The task =
Could you copy, unchanged, the lines of the records below from the one containing "Identify the location of Chinese" through the end of the records, inclusive?

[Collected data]

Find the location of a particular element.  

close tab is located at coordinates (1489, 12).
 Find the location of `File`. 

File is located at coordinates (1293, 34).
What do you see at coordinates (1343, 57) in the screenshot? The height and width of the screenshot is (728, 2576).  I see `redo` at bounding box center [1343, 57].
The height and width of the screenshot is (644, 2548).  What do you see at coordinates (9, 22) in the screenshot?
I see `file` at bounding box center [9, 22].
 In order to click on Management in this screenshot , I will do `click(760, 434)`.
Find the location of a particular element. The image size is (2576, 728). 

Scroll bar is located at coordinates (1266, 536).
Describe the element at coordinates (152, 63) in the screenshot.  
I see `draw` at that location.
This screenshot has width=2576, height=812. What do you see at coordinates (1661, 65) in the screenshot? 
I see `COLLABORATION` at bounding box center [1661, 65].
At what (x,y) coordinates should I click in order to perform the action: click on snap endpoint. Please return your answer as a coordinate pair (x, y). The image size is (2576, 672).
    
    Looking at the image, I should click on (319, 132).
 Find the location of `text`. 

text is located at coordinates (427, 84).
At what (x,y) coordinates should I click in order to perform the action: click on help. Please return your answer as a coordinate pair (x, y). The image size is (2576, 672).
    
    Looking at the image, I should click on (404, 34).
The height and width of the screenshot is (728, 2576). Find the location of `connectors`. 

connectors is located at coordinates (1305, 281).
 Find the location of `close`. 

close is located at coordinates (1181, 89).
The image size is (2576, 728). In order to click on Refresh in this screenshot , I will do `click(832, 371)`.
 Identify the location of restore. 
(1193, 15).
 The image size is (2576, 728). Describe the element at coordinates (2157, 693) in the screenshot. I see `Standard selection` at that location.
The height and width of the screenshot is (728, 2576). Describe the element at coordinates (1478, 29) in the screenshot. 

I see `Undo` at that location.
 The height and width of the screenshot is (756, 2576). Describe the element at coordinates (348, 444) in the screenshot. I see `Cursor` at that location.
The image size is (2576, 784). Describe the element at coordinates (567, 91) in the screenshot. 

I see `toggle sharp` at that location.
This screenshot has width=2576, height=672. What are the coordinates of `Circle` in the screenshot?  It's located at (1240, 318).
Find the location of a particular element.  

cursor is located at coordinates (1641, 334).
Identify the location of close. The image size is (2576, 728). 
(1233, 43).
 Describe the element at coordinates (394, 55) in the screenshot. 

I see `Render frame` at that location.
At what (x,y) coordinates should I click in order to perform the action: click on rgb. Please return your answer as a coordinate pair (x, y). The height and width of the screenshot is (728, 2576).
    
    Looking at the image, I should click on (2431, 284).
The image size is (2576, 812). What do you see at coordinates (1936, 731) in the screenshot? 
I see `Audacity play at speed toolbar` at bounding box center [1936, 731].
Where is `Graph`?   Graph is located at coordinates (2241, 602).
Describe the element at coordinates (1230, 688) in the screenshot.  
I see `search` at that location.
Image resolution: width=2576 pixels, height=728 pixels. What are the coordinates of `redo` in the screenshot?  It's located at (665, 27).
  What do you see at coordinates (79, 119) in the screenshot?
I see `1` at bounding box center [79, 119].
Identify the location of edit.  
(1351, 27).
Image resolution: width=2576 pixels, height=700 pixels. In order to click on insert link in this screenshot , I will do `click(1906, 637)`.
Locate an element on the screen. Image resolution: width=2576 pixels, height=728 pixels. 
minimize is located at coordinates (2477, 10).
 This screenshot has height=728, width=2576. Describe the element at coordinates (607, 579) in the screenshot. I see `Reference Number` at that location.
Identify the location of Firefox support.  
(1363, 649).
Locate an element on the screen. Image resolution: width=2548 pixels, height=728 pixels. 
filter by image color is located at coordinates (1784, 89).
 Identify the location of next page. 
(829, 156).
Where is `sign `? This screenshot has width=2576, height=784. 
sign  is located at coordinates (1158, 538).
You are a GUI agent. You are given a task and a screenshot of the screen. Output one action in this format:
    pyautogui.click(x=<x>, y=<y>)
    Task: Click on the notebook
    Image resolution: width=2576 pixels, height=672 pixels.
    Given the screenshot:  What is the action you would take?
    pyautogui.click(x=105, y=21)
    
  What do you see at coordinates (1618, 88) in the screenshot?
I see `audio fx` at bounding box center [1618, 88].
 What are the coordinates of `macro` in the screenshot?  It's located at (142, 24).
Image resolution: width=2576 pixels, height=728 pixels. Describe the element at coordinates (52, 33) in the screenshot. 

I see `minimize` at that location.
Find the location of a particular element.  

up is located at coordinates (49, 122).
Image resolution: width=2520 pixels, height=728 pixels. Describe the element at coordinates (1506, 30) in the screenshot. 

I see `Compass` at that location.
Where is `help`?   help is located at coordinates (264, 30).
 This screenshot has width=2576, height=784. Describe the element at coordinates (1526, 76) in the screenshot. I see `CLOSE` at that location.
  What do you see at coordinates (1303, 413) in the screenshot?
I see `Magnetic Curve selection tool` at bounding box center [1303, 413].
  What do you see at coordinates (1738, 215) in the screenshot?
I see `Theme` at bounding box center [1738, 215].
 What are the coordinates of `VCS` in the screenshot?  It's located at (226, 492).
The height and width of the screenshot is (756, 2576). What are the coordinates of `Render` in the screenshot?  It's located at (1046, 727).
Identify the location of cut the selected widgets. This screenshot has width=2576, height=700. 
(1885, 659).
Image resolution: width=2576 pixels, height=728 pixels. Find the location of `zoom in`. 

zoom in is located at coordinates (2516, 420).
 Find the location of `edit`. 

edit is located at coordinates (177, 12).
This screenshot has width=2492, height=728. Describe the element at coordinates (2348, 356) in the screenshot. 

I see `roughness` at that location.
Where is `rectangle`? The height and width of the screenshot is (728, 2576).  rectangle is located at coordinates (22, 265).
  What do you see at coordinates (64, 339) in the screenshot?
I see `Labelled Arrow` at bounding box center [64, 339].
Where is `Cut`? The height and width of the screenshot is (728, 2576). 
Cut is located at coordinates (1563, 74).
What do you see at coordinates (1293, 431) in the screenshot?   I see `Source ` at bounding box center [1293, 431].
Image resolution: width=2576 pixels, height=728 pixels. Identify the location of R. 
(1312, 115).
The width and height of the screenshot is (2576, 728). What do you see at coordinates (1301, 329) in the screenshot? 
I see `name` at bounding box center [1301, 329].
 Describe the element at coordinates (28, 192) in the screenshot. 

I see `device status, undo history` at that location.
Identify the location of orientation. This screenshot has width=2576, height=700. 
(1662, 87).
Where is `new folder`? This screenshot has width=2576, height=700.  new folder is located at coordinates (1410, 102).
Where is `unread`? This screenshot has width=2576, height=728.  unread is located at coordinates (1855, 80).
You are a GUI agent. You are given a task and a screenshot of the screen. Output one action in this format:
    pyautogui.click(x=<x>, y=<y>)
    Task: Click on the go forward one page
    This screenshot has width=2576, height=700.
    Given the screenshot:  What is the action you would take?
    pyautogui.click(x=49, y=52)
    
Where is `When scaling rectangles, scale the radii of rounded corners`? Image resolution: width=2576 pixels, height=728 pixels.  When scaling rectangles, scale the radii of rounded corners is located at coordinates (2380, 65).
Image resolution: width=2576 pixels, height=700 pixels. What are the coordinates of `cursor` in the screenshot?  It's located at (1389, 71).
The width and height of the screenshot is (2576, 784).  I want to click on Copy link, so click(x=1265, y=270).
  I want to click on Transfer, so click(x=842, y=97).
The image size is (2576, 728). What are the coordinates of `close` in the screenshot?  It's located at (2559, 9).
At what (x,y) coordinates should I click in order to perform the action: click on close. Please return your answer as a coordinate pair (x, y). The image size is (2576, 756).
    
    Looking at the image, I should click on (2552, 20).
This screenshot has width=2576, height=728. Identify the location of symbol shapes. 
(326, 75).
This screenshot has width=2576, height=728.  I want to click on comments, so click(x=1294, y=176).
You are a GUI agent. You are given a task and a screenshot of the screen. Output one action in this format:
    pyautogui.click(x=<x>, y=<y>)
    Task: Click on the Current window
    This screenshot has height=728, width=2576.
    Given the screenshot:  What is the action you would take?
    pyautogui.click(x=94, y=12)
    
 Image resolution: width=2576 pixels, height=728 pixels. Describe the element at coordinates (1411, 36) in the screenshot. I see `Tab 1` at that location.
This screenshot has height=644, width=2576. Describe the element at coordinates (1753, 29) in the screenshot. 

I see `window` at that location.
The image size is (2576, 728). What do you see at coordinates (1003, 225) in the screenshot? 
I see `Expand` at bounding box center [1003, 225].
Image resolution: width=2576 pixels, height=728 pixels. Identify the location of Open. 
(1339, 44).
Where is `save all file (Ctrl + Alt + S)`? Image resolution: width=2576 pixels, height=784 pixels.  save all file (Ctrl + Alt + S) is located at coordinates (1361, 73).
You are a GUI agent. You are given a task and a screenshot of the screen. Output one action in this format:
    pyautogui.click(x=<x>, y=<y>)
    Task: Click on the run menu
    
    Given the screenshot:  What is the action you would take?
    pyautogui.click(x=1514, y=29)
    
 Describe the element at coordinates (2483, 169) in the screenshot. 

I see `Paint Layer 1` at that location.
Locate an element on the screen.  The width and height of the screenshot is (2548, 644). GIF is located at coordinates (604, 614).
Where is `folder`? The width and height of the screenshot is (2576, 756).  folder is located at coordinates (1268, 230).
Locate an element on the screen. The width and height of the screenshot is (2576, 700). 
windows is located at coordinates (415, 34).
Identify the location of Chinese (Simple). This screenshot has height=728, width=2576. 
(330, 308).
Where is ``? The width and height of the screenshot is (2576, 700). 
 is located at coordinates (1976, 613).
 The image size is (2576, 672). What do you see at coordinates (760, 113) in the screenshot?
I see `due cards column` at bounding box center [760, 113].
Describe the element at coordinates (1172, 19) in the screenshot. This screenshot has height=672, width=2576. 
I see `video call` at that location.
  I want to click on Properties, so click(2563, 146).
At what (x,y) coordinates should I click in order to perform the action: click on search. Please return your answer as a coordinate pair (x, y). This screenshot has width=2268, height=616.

Task solution =
Identify the location of Chinese (Simple). This screenshot has height=728, width=2576. 
(330, 308).
Where is ``? The width and height of the screenshot is (2576, 700). 
 is located at coordinates (1976, 613).
 The image size is (2576, 672). What do you see at coordinates (760, 113) in the screenshot?
I see `due cards column` at bounding box center [760, 113].
Describe the element at coordinates (1172, 19) in the screenshot. This screenshot has height=672, width=2576. 
I see `video call` at that location.
  I want to click on Properties, so click(2563, 146).
At what (x,y) coordinates should I click in order to perform the action: click on search. Please return your answer as a coordinate pair (x, y). This screenshot has width=2268, height=616.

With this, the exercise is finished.